Take the following code from Doug Lea's queuing example...

class LinkedQueue {
  protected Node head = new Node(null); 
  protected Node last = head; 

  protected final Object pollLock = new Object();
  protected final Object putLock = new Object();

  public void put(Object x) {
    Node node = new Node(x);
    synchronized (putLock) {     // insert at end of list
      synchronized (last) {
        last.next = node;        // extend list   
        last = node;
      }
    }
  }

  public Object poll() {         // returns null if empty
    synchronized (pollLock) {
      synchronized (head) {
        Object x = null;
        Node first = head.next;  // get to first real node
        if (first != null) {
          x = first.object;
          first.object = null;   // forget old object
          head = first;            // first becomes new head
        }
        return x;
      }
    }
  }

  static class Node {            // local node class for queue
    Object object;
    Node next = null;

    Node(Object x) { object = x; }
  }
}

This a quite a nice Queue. It uses two monitors so a Producer and a Consumer can access the Queue at the same time. Nice!
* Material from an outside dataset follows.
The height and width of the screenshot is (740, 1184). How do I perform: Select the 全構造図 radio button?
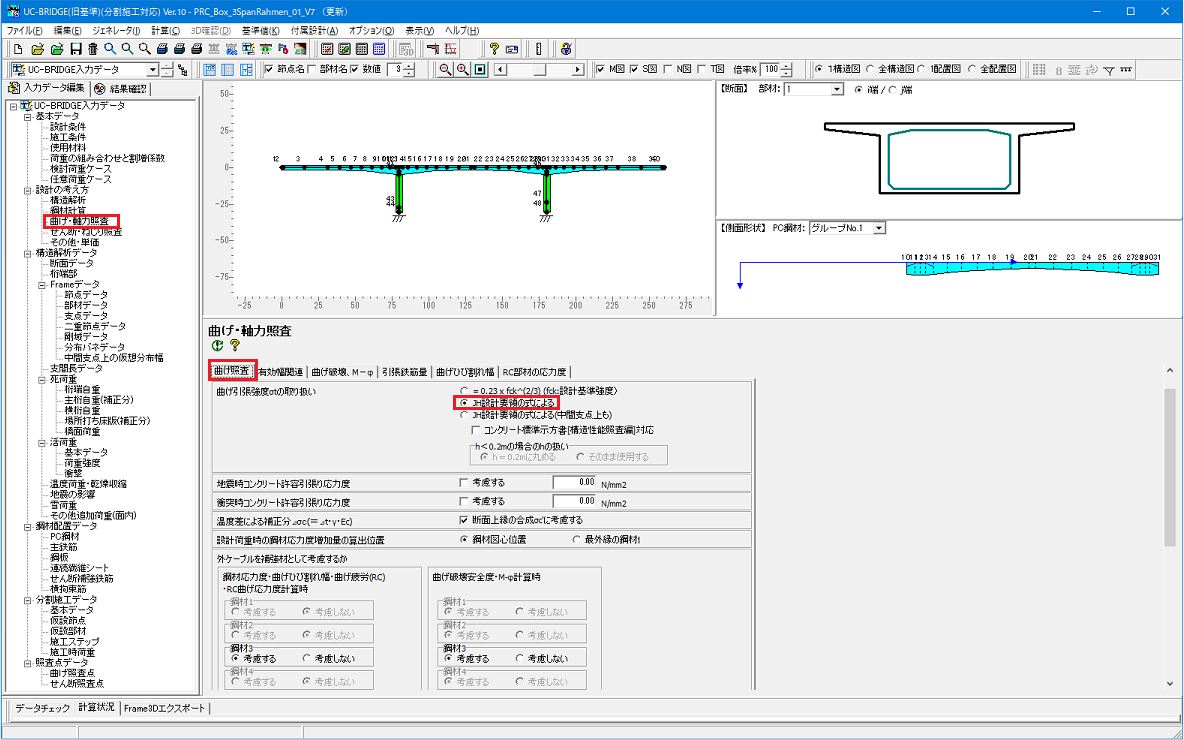(868, 69)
However, the synchronization on 'last' and 'head' is confusing me here. The book states this is needed for for the situation whereby Queue is currently or about to have 0 entries. Ok, fair enough and this kind of makes sense.

However, then I looked at the Java Concurrency LinkedBlockingQueue. The original version of the Queue don't synchronize on head or tail (I also wanted to post another link to the modern version which also suffers from the same problem but I couldn't do so because I'm a newbie). I wonder why not? Am I missing something here? Is there some part of the idiosyncratic nature of the Java Memory Model I'm missing? I would have thought for visibility purposes that this synchronization is needed? I'd appreciate some expert opinions!

+2  A: 

The subtlety here is that synchronized(null) would throw a NullPointerException,so neither head nor last is allowed to become null. They are both initialized to the value of the same dummy node that is never returned or removed from either list.
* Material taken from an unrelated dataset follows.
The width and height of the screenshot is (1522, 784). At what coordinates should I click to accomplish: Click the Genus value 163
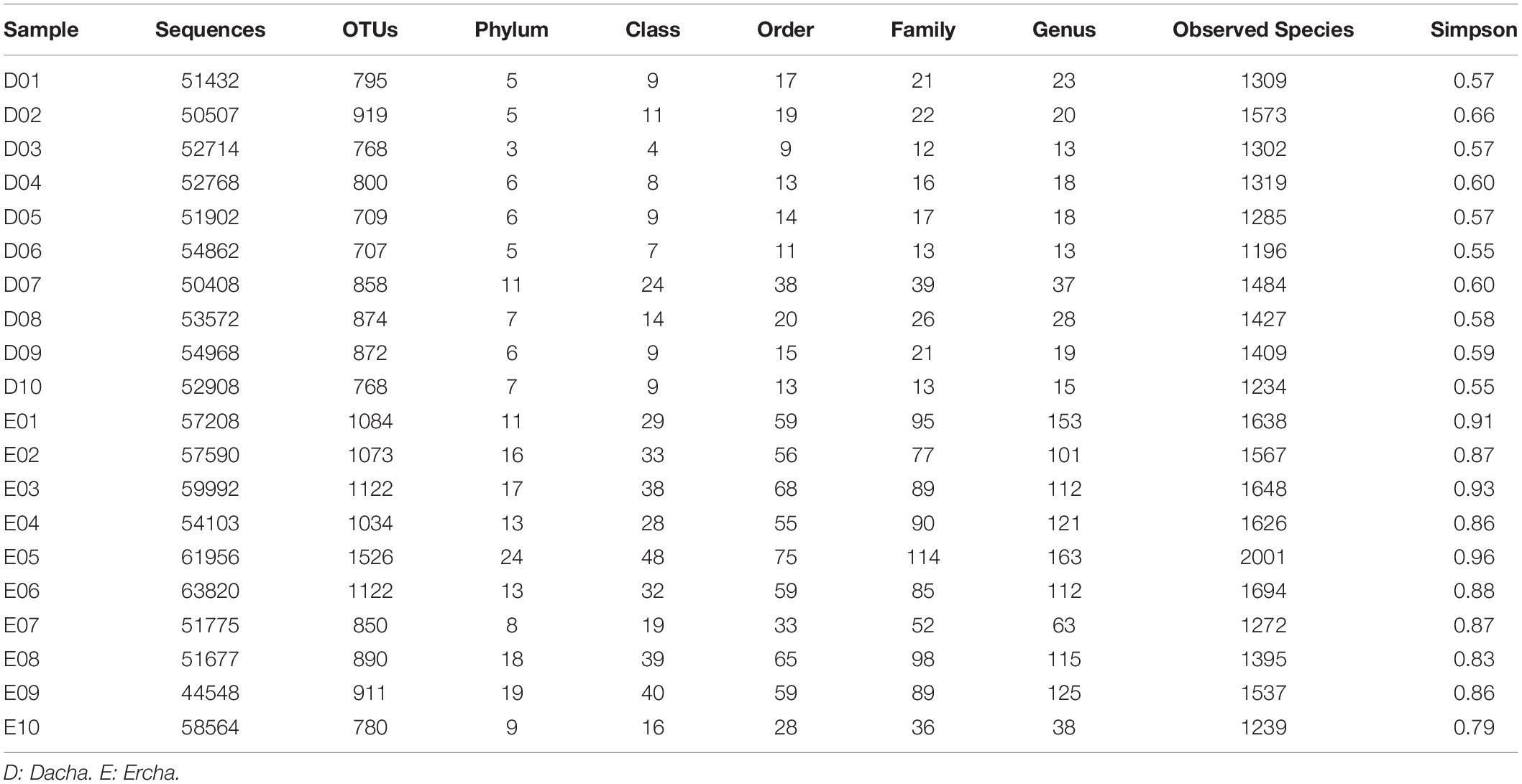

put() and poll() are synchronized on two different locks. The methods would need to synchronize on the same lock to be thread-safe with respect to one another if they could modify the same value from different threads. The only situation in which this is a problem is when head == last (i.e. they are the same object, referenced through different member variables). This is why the code synchronizes on head and last - most of the time these will be fast, uncontented locks, but occasionally head and last will be the same instance and one of the threads will have to block the other.
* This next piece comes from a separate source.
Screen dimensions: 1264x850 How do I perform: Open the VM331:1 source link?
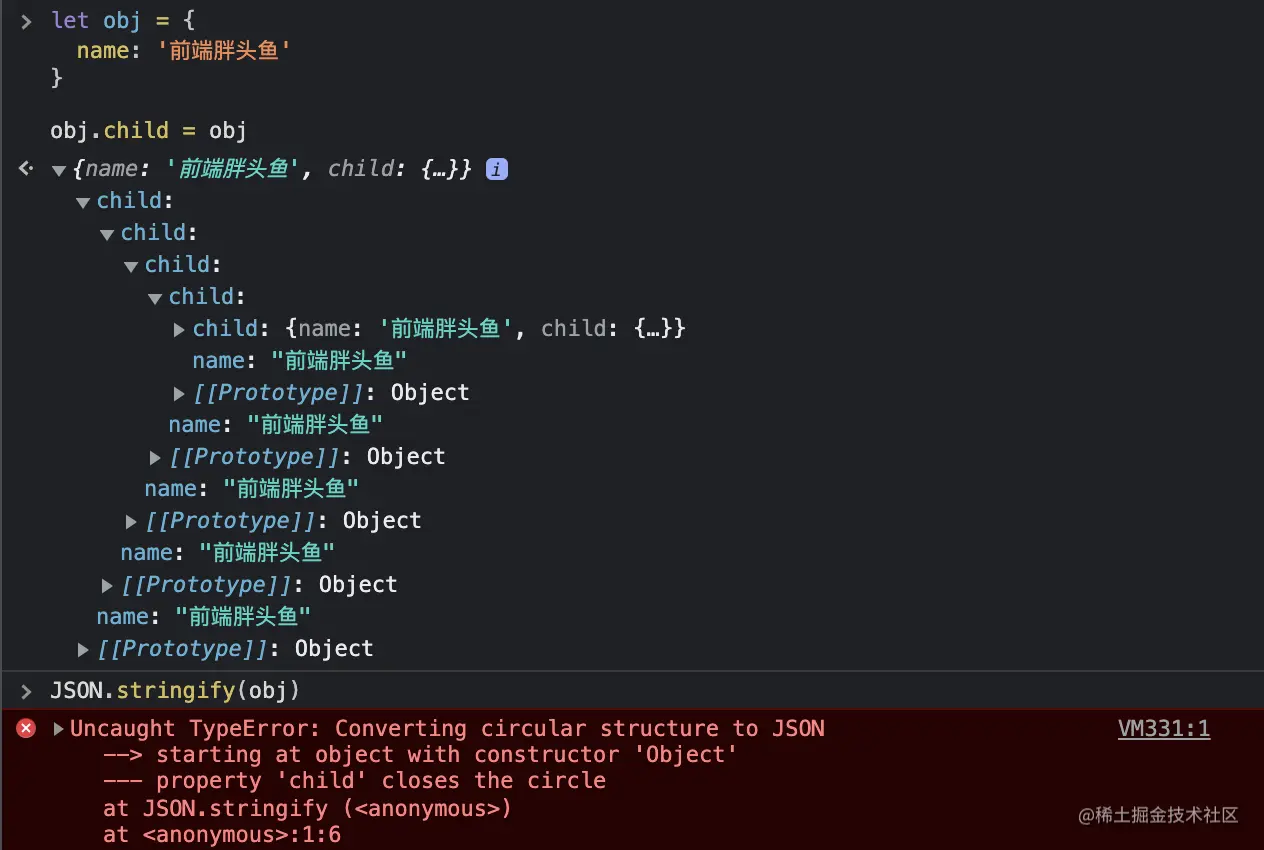tap(1163, 729)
The only time that visibility is an issue is when the queue is nearly empty, the rest of the time put() and poll() work on different ends of the queue and don't interfere with each other.

richj
Thanks for the answer. It's interesting though that the main issue here surrounding the synchronization of head and last is really visibility. It's pretty interesting to see how visibility is achieved in the concurrency package's LinkedBlockingQueue by an alternate means. This is what really intrigues me.
geme_hendrix
+2  A: 

In the version you put up a link for as well as the version in the latest JRE the item inside the Node class is volatile which enforces reads and writes to be visible to all other threads, here is a more in depth explaination http://www.cs.umd.edu/~pugh/java/memoryModel/jsr-133-faq.html#volatile

Yanamon
Thanks, yes I see now. Writing to a volatile variable will have the same effect as releasing a synchronization monitor and hence the visibility problem is solved.